I just want to say thank you very much for taking the time to help me! Harley's dam foundered and walks on her front knees now. She was also quite overweight. I'm assuming this is why her score dropped so much. Should I take that into account as well? AJ doesn't have any LA scores in his pedigree unless you go quite a ways back. After reading through your advice and going out and really looking at the boys, I'm just going to sell Harley and AJ and find someone better. I absolutely despised Harley during rut anyway, so I wanted to sell him for that reason  he jumped the fence with electric and barbed wire on top and bred 7 does he wasn't supposed to and then gave me almost all boys... not a fan.


----------



## ArborGoats

Waves goodbye to Harley, he definitely isn't nice enough to me to tolerate that nonsense! You had better be something really special for the aggravation of being a jumper. 

Do you have breeders or bucks in mind to look at?


----------



## EmilyZ2012

ArborGoats said:


> Waves goodbye to Harley, he definitely isn't nice enough to me to tolerate that nonsense! You had better be something really special for the aggravation of being a jumper.
> 
> Do you have breeders or bucks in mind to look at?

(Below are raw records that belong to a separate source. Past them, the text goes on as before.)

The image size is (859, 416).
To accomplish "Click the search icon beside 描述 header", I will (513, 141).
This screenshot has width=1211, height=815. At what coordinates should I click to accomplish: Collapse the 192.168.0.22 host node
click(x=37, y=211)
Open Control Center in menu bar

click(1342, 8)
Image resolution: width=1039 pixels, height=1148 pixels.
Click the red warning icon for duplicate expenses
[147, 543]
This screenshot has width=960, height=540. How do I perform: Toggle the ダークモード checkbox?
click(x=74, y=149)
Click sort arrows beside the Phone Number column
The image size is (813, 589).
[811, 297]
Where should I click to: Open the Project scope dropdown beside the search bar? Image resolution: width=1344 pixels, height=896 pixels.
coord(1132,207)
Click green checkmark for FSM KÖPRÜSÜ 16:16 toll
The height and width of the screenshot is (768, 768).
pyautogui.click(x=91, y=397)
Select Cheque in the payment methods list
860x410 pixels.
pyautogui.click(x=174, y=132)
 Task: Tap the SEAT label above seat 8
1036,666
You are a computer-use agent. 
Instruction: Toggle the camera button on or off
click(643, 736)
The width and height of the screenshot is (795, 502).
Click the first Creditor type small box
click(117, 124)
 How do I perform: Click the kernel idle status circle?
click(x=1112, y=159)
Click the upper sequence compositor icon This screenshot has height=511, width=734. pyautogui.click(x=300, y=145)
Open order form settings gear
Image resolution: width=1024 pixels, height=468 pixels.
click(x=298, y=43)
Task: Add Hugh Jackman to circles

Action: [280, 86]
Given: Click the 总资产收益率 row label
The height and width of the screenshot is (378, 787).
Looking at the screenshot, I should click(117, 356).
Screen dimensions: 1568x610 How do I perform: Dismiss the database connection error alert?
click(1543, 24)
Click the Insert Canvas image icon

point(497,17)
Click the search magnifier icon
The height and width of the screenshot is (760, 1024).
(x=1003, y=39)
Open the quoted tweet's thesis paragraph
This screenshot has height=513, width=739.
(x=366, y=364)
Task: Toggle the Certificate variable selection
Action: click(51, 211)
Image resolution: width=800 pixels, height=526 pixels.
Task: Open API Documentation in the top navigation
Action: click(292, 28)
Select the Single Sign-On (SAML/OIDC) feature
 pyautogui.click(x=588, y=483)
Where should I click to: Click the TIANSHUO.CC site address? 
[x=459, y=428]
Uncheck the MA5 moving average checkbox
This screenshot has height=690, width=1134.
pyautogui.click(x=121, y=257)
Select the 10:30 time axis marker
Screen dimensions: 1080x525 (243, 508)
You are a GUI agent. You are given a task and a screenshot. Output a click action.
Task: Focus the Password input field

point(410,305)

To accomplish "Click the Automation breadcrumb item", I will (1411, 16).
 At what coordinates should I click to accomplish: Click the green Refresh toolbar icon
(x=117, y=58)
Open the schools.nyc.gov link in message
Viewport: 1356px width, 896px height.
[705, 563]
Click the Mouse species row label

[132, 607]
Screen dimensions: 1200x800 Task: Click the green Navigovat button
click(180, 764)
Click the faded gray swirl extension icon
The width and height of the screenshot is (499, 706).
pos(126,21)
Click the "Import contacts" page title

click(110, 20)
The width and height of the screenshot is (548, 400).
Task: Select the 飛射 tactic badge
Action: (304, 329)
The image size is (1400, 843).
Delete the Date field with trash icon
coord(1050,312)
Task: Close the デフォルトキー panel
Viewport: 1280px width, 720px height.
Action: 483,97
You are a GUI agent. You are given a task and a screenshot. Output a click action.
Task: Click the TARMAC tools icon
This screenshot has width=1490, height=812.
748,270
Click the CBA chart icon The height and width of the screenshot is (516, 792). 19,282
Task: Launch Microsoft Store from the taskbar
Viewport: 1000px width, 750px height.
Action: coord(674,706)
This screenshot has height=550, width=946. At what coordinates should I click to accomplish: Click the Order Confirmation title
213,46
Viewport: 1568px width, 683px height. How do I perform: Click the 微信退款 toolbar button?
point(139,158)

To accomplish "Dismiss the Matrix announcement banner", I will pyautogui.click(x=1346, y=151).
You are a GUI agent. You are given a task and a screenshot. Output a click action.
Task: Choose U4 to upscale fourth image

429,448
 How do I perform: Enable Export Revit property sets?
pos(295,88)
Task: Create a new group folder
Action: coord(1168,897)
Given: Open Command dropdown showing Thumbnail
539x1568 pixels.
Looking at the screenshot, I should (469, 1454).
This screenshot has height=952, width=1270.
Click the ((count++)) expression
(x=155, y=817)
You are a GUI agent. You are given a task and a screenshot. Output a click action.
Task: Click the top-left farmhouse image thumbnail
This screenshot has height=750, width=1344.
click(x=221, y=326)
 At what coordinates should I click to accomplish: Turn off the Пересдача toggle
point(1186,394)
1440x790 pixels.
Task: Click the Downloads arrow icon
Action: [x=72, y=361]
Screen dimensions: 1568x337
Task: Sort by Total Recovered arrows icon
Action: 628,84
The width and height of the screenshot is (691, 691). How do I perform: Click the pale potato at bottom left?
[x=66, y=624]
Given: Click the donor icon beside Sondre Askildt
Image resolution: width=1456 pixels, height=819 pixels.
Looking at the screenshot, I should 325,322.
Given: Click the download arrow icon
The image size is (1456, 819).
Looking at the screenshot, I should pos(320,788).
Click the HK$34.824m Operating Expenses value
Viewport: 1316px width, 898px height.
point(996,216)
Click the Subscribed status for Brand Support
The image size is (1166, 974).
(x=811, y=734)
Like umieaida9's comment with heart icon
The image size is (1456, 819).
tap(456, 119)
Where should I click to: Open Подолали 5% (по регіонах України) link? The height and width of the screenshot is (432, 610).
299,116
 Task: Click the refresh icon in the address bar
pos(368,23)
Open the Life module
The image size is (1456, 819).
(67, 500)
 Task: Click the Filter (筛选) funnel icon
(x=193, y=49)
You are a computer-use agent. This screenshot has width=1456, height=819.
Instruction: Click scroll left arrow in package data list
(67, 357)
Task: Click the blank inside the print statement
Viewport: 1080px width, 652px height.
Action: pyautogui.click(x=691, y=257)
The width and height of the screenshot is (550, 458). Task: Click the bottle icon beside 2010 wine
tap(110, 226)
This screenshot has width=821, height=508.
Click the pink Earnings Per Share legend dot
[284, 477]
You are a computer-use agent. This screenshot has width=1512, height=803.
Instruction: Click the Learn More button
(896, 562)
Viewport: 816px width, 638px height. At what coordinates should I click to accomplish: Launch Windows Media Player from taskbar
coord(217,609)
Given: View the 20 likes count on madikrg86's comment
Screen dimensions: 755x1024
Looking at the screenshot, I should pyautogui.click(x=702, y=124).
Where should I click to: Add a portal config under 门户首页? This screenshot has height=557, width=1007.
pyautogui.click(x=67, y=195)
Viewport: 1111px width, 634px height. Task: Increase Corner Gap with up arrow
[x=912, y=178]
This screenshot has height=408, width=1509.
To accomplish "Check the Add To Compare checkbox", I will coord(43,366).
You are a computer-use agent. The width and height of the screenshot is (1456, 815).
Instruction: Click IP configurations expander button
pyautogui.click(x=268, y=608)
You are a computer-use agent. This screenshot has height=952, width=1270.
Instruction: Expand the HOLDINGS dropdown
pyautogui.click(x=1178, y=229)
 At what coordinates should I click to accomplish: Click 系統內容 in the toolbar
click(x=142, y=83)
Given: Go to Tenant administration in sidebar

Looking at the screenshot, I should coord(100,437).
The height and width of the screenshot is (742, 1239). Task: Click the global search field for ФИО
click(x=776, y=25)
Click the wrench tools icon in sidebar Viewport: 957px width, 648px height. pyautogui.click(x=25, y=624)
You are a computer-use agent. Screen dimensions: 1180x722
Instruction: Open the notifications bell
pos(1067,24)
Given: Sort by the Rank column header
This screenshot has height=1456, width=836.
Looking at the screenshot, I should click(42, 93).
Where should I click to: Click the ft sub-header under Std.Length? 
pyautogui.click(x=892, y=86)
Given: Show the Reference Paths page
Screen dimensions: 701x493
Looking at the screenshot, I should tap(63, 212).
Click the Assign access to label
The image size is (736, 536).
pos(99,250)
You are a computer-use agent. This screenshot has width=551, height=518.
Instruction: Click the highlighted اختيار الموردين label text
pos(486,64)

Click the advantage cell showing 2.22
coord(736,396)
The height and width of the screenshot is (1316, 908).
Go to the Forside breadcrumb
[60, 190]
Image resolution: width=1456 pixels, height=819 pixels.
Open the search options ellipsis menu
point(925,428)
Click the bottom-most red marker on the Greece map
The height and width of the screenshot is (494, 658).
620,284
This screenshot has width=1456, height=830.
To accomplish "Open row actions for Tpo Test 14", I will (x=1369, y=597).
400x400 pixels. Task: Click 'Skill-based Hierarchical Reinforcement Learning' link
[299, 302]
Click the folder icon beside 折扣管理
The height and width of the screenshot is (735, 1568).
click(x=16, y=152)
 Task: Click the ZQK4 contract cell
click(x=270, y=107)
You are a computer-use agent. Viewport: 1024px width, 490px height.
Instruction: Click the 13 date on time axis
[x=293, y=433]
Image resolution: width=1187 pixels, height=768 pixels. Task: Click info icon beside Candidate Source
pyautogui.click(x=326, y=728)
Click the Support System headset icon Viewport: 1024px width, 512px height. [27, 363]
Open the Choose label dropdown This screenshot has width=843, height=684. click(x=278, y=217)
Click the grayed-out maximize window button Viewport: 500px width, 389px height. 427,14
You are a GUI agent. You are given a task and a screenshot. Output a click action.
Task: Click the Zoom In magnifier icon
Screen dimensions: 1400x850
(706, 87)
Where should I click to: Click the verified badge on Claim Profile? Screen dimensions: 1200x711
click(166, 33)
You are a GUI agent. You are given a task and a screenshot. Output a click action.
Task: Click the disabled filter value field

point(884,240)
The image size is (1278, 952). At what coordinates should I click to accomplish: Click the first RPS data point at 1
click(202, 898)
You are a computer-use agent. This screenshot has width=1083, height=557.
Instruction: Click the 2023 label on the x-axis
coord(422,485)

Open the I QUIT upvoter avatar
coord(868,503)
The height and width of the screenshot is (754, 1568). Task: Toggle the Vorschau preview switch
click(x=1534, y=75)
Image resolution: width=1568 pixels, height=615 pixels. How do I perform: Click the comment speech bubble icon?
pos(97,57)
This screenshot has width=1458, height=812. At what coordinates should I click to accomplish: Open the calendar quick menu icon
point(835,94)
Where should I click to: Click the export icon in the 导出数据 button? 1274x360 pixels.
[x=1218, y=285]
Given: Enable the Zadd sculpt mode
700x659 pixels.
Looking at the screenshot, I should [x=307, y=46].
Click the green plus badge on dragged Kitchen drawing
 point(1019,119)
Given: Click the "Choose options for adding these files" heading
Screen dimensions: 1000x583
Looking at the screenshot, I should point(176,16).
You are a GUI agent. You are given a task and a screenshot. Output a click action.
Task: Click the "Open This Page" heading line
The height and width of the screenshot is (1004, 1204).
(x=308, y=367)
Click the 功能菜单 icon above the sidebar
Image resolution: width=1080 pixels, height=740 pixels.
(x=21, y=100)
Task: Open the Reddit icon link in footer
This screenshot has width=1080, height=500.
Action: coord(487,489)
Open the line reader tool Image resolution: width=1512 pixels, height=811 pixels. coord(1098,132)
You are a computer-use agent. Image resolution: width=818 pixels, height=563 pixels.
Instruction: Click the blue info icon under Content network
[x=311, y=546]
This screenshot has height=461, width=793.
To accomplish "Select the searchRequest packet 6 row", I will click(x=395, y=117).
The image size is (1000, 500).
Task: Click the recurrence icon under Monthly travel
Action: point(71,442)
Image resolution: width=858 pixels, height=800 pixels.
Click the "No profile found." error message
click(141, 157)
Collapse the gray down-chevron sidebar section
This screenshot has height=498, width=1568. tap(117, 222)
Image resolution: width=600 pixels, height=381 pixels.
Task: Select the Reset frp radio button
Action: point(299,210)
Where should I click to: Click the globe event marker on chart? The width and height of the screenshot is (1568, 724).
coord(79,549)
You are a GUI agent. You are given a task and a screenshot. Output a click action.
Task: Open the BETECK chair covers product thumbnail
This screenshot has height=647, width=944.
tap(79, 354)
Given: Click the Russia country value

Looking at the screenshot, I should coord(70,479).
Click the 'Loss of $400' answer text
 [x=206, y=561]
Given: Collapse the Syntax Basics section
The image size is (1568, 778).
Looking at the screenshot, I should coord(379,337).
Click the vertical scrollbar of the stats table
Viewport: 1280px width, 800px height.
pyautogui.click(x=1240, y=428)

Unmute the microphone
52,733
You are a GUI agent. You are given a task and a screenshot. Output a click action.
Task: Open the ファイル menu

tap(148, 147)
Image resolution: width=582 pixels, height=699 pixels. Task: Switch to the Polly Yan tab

I do. I've been looking at a buckling out of pleasant places glory b and clarion got2btrue or maybe a different buckling from pleasant places.


----------



## nicolemackenzie

One other thing I look at besides the merit of the animals is relation to the animals you already have. I was taught ~8% inbred was a good goal. The goal being to find a goat that is going to cross well with your lines. Now I haven't been doing it long enough to really find the magic number on my own.

I love genetics!

Clarion/Pella triple C have very nice animals.


----------



## nicolemackenzie

I'd like a buck from that cross much better. Glory looks nice.


----------



## EmilyZ2012

nicolemackenzie said:


> I'd like a buck from that cross much better. Glory looks nice.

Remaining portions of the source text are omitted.